Достоевский и Апокалипсис (Карякин) - страница 32

Вот эта главная сцена признания: «Вот что: я хотел Наполеоном сделаться, оттого и убил. <…> Я… я захотел осмелиться и убил… я только осмелиться захотел, Соня, вот вся причина!»

Оказывается, он и жаждал попасть в число тех «пророков», кому «все позволено»: «Кто много посмеет, тот у них и прав. Кто на большее может плюнуть, тот у них и законодатель, а кто больше всех может посметь, тот и всех правее! <…> Я лгать в этом не хотел даже себе! Не для того, чтобы матери помочь, убил — вздор! Не для того я убил, чтобы, получив средства и власть, сделаться благодетелем человечества. Вздор! Я просто убил; для себя одного: а там стал ли бы я чьим-нибудь благодетелем или всю жизнь, как паук, ловил бы всех в паутину и из всех живые соки высасывал, мне, в ту минуту, все равно должно быть было! <…> И не деньги, главное, нужны мне были, Соня, когда я убил; не столько деньги нужны были, как другое <…> Мне другое надо было узнать, другое толкало меня под руки: мне надо было узнать тогда, и поскорее узнать, вошь ли я, как все, или человек? Смогу ли и я переступить или не смогу! <…> Тварь ли я дрожащая или право имею…»
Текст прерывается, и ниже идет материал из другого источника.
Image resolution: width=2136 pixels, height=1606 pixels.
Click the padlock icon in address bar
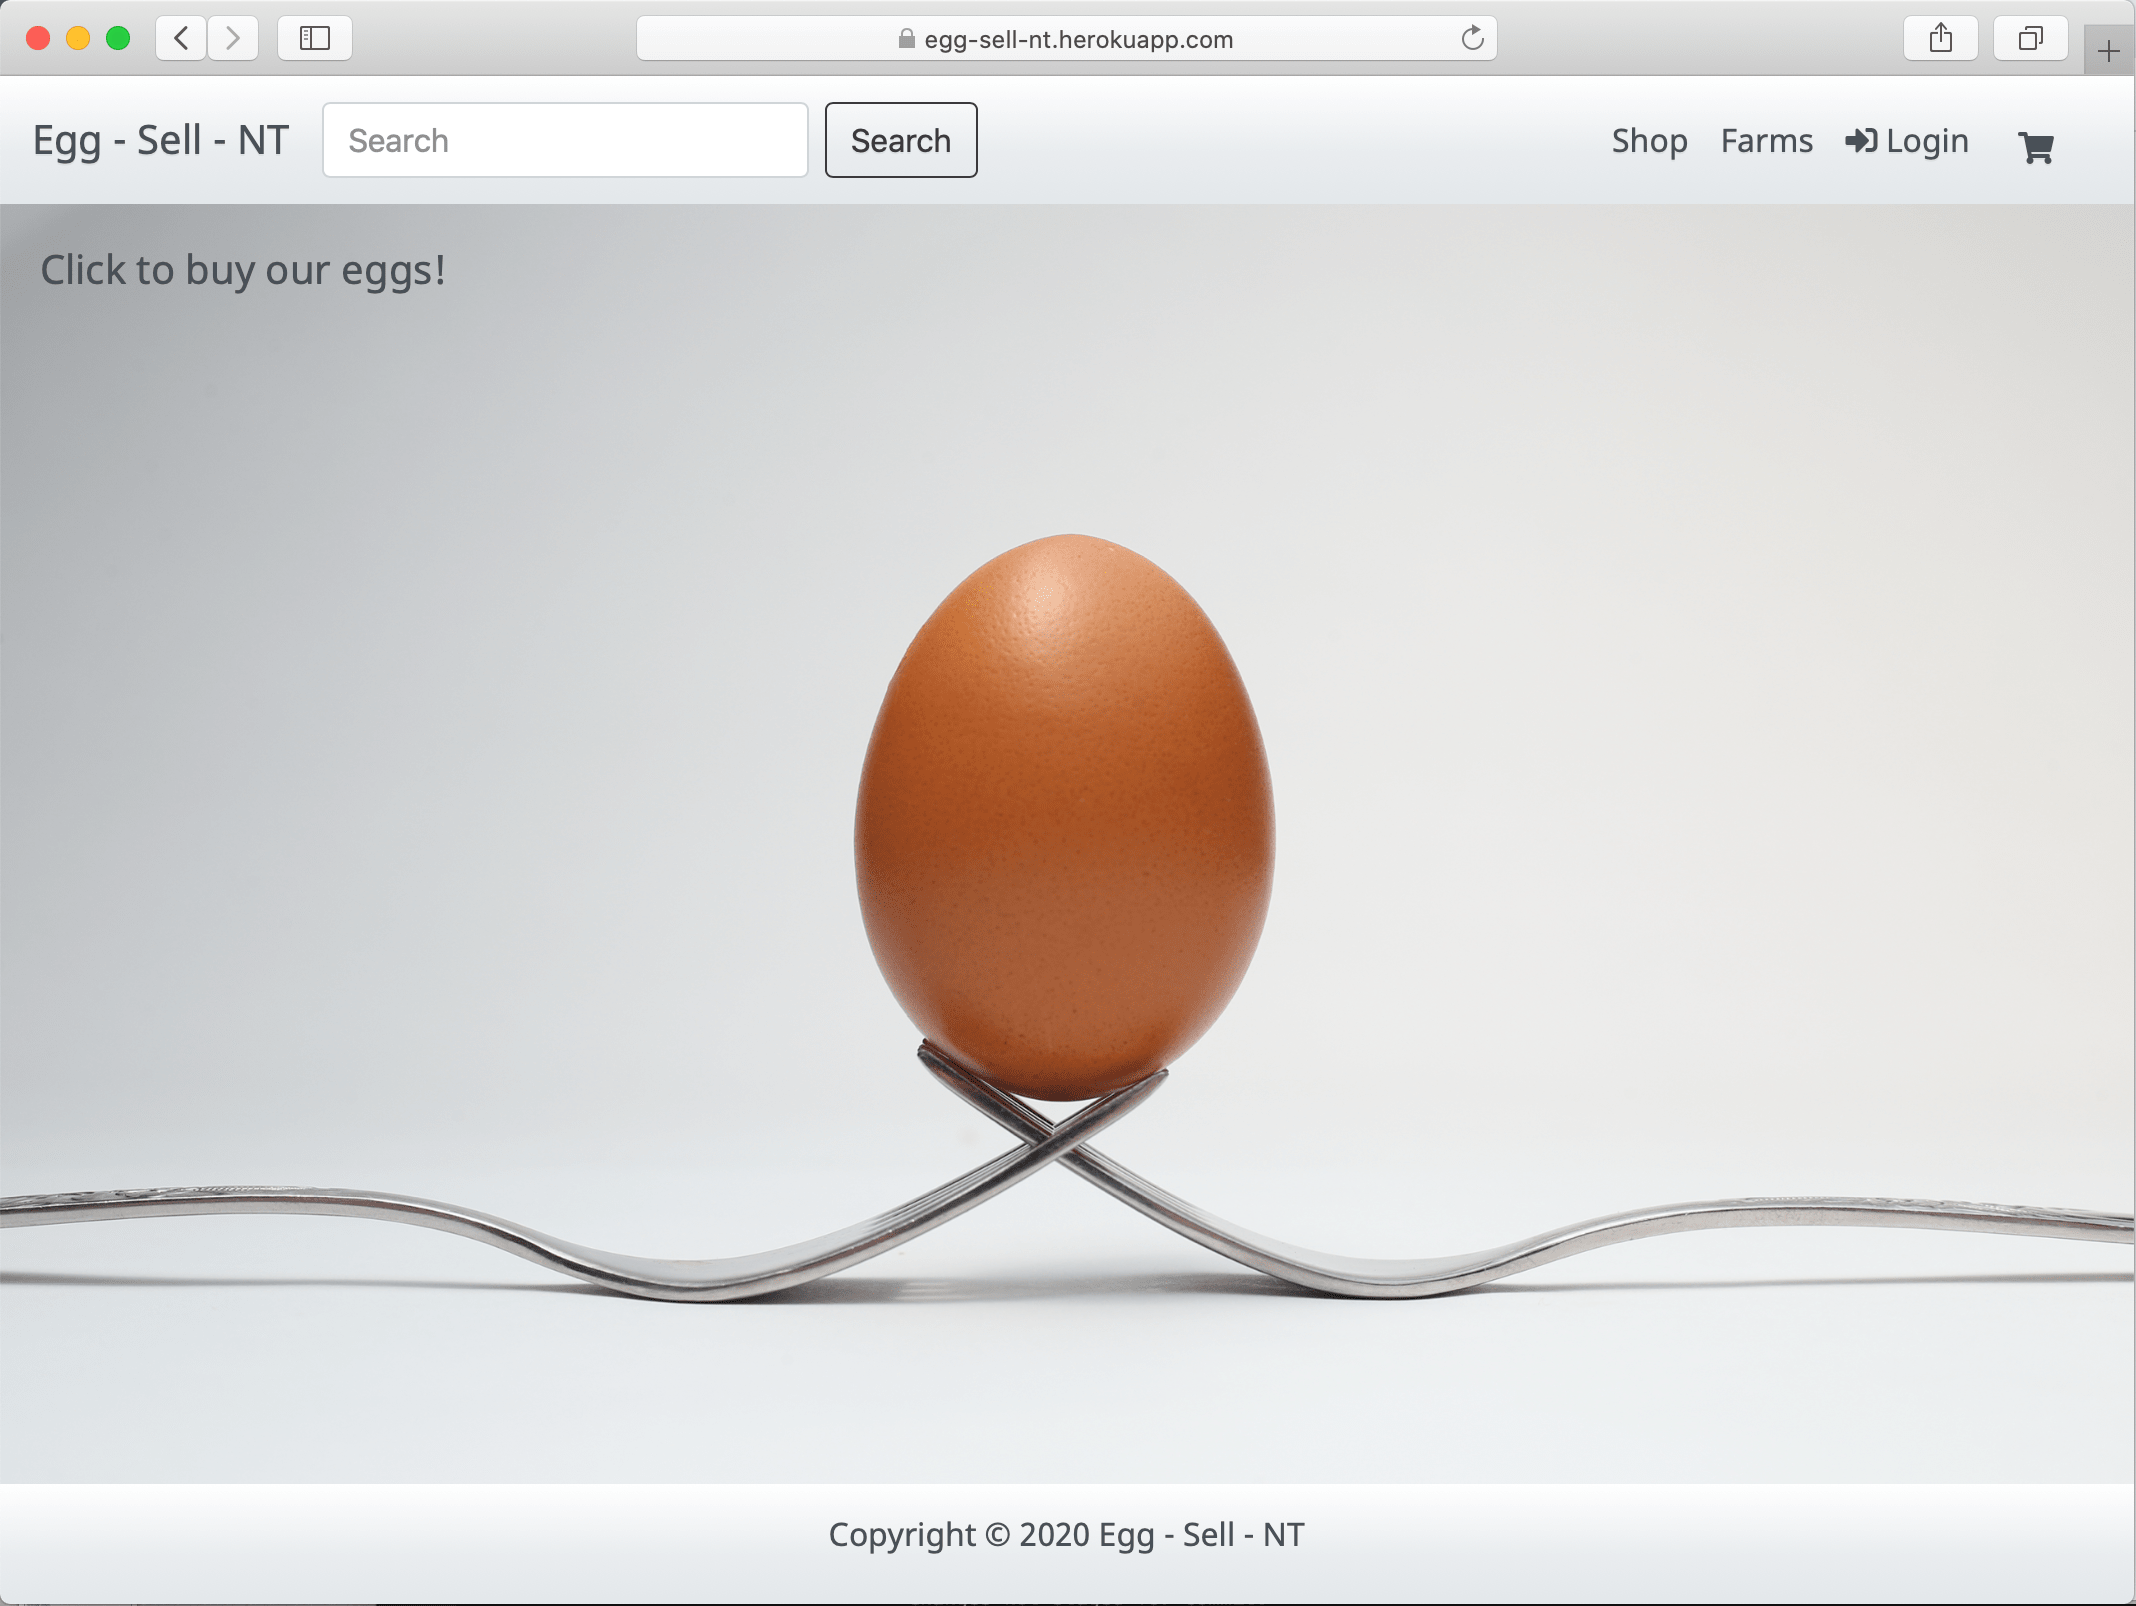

Не зачеркивает ли одно такое признание все сказанное о «добре людям», сказанное хоть сотни раз?

Раскольников сам зачеркивает это. Ведь еще за минуту до своего признания он говорил, «как будто заученное», что убил для того, чтобы помочь матери и сестре, чтобы «широко и радикально» обеспечить первые шаги и т. д. и т. п. А Соня с проницательностью любви не поверила ему и в тоске воскликнула: «Ох, это не то, не то <…> и разве можно так… нет, это не так, не так!» И тогда-то Раскольников и сказал: «А впрочем, я вру, Соня, давно уже вру… Это все не то; ты справедливо говоришь. Совсем, совсем, совсем тут другие причины!»

Не есть ли это полное, безоговорочное уничтожение всякой неопределенности в мотивах преступления? Здесь же не сосуществование разных мотивов, «хороших» и «плохих». Здесь «плохие» не вместе с «хорошими», а вместо них, против них. Не так, что и те и другие, а так, что не те, а другие.

И художественно-психологически сцена эта является шедевром точности: оба же они, Раскольников и Соня, говоря об убийстве, в сущности (неосознанно еще), в любви друг другу признаются, а тут уж не может быть никакой лжи.

Достоевский пишет и от себя, что Раскольников — «мономан», человек, одержимый одной идеей. Какой? «Я хотел Наполеоном сделаться, оттого и убил… вот вся причина!» «Мономан» же здесь и значит «мономотивность», одномотивность преступления.

«Тут книжные мечты, тут теоретически раздраженное сердце», — говорит о его преступлении Порфирий. Не о таких ли «книжных мечтах» говорил и герой «Записок из подполья»: «Мы мертворожденные, да и рождаемся-то давно уж не от живых отцов, и это нам все более и более нравится. Во вкус входим. Скоро выдумаем рождаться как-нибудь от идеи». Раскольников и «рожден от идеи».